[SUPPLIED PASSAGE]
'''

Virgo (Aug. 23-Sept. 22)
Every so often, your ruling planet, Mercury, likes to mess shit up. It’s part of his (and your) mischievous nature. He spins the wheel and does a U-turn in the middle of the highway, generating massive chaos. For those driving nearby, or not paying attention, it can be catastrophic. For others, it’s mostly inconvenient and annoying. For those of us who are forewarned, however, there’s almost no hassle whatsoever: we can get off the highway before Mercury goes nuts, and stay off until traffic’s flowing properly again. I’ll let you know when the coast is clear. For now, stay safe (and yes, slow) on the side roads.
Libra (Sept. 23-Oct. 22)
Don’t try applying geometry to human relationships. People have attempted this, arguing that a triple is way more stable than a couple, based on the soundness of a triangle. Of course, it (almost) never works, because the more connections there are, the more complicated (and yes, unstable) the interpersonal emotional structures will be. In other words, don’t try to solve your current relationship’s drawbacks or problems by adding new people to it. Make it stable by itself. If an 8.5 magnitude emotional earthquake won’t shake it, then consider adding people to it, if you wish–but not before.
Scorpio (Oct. 23-Nov. 21)
You’re not exactly a head-butting, horn-locking type. You’re just as strong as any stubborn Taurean or loud, confident Leo, but you express your power in a different way. Remember that, because your opponents will try to lure you into arenas that favor aggressive, head-on strategies. You could delude yourself into believing you can take them, and you can–but only when you’re playing your game, not theirs. Diligently avoid situations that require brute strength; in them, you’ll just get your ass kicked and ego bruised. Stick to the subtler stratagems you excel at, and you’ll continue to get your way (as usual).

'''

[ENTRIES SHOWN]
'''

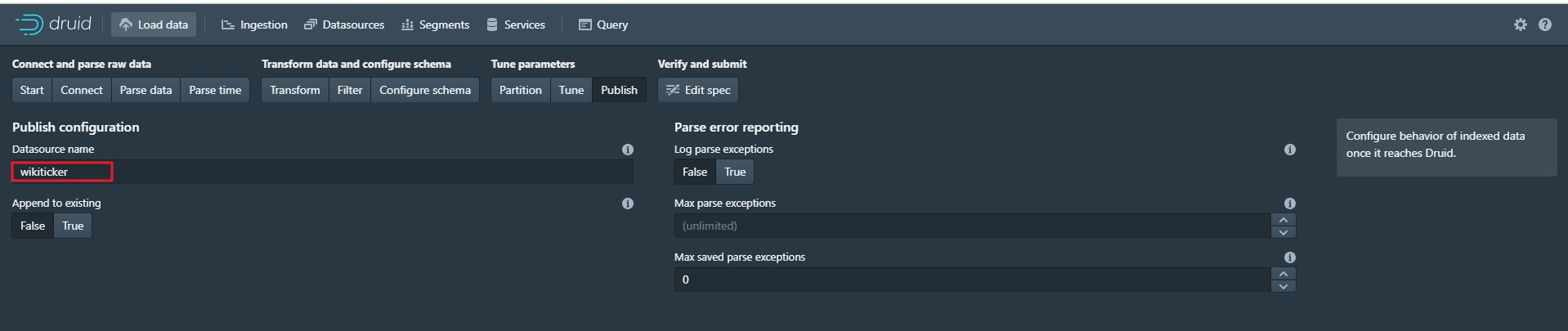This screenshot has height=331, width=1568.
Task: Go to the Segments view
Action: (x=435, y=25)
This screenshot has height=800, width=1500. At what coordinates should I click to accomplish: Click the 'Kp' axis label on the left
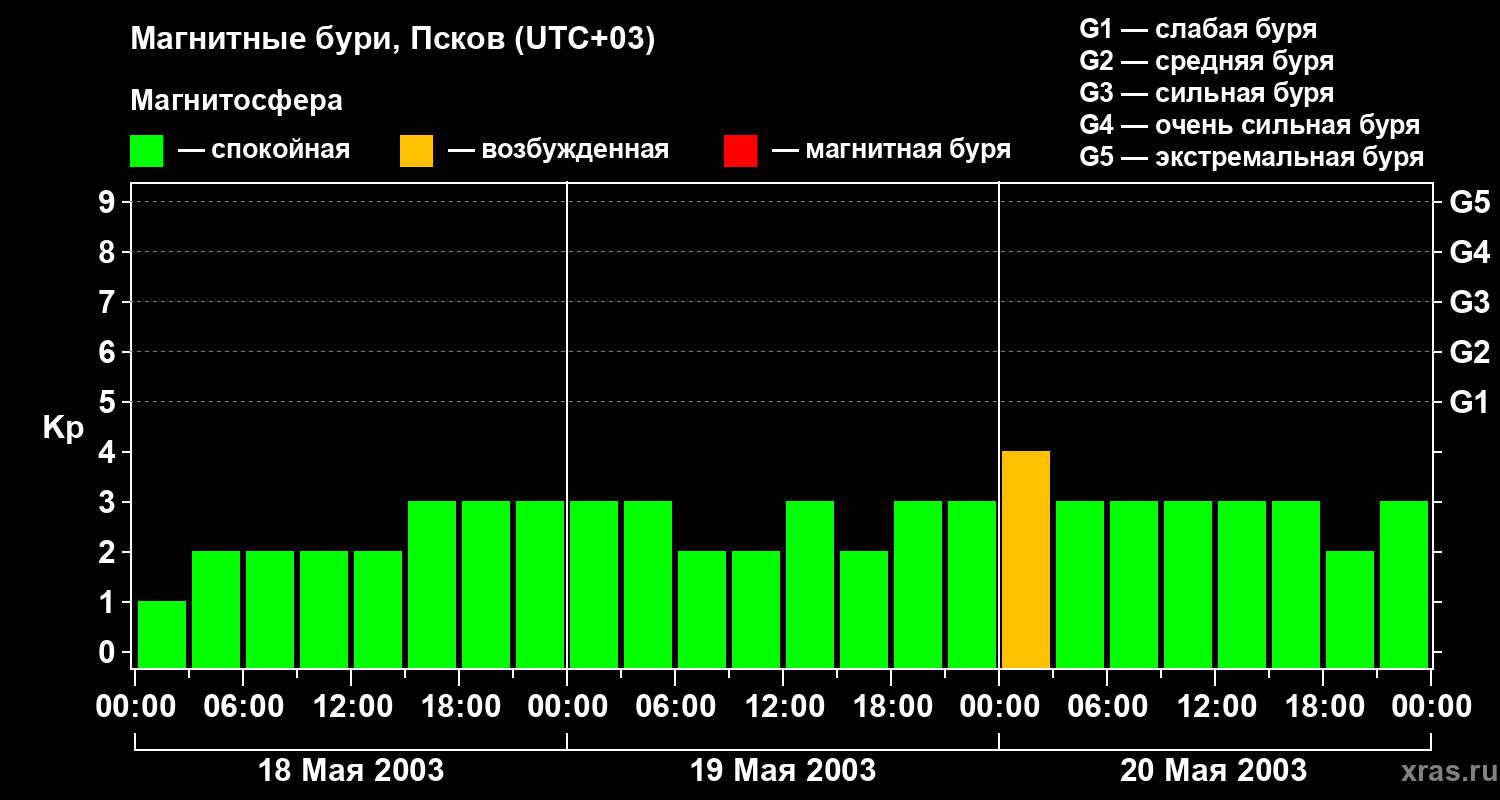click(x=63, y=428)
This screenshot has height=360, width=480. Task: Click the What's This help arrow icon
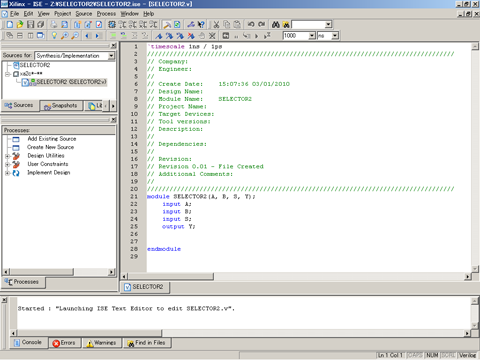pyautogui.click(x=201, y=24)
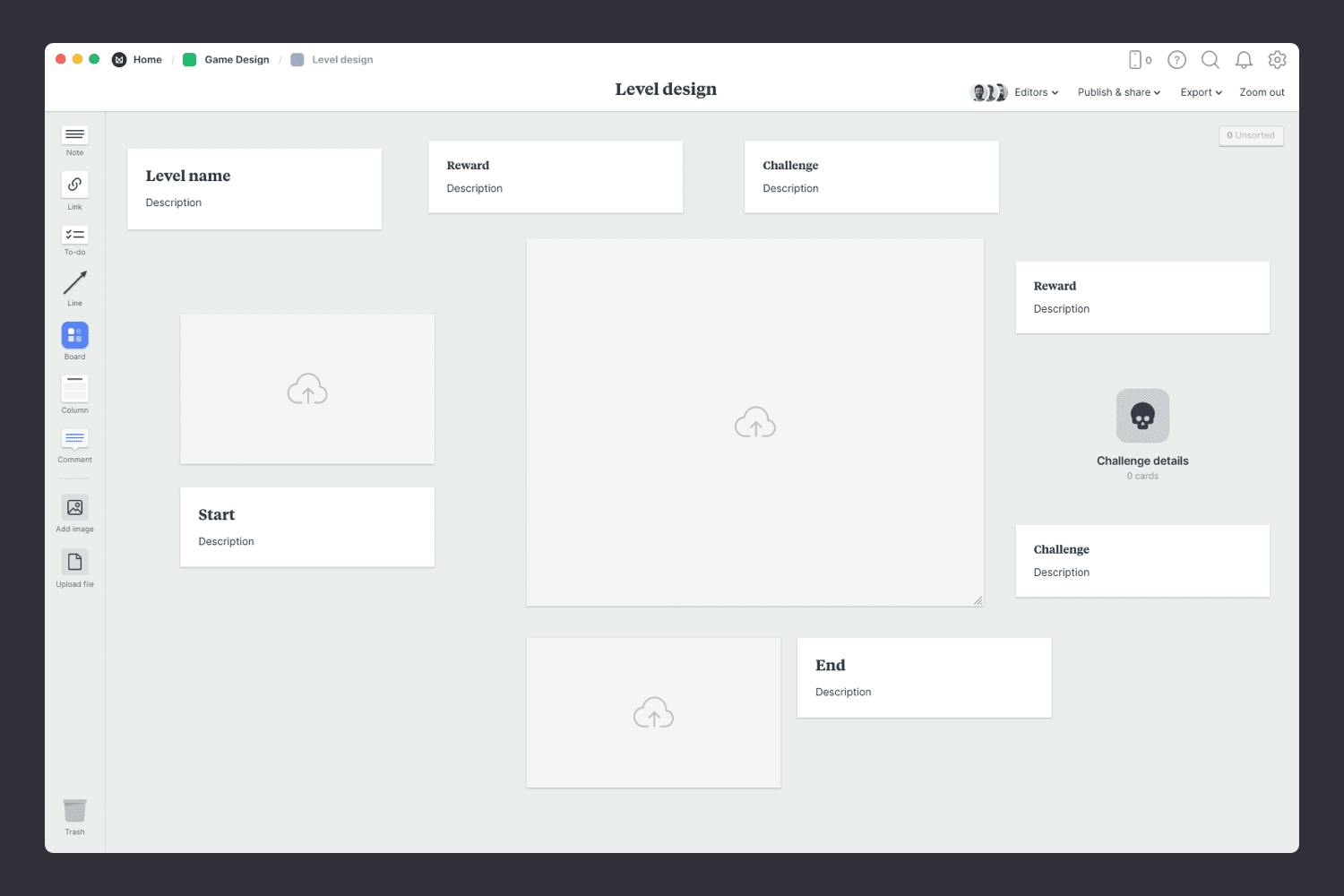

'''

[ACTIVITIES]
- a) According to the horoscope passage, what is Virgo's ruling planet?
- b) Please write out the horoscope passage word for word, starting at "Libra (Sept. 23-Oct." and ending at "(Oct. 23-Nov. 21)".

[SOLUTION LIST]
- a) Mercury.

- b)
Libra (Sept. 23-Oct. 22)
Don’t try applying geometry to human relationships. People have attempted this, arguing that a triple is way more stable than a couple, based on the soundness of a triangle. Of course, it (almost) never works, because the more connections there are, the more complicated (and yes, unstable) the interpersonal emotional structures will be. In other words, don’t try to solve your current relationship’s drawbacks or problems by adding new people to it. Make it stable by itself. If an 8.5 magnitude emotional earthquake won’t shake it, then consider adding people to it, if you wish–but not before.
Scorpio (Oct. 23-Nov. 21)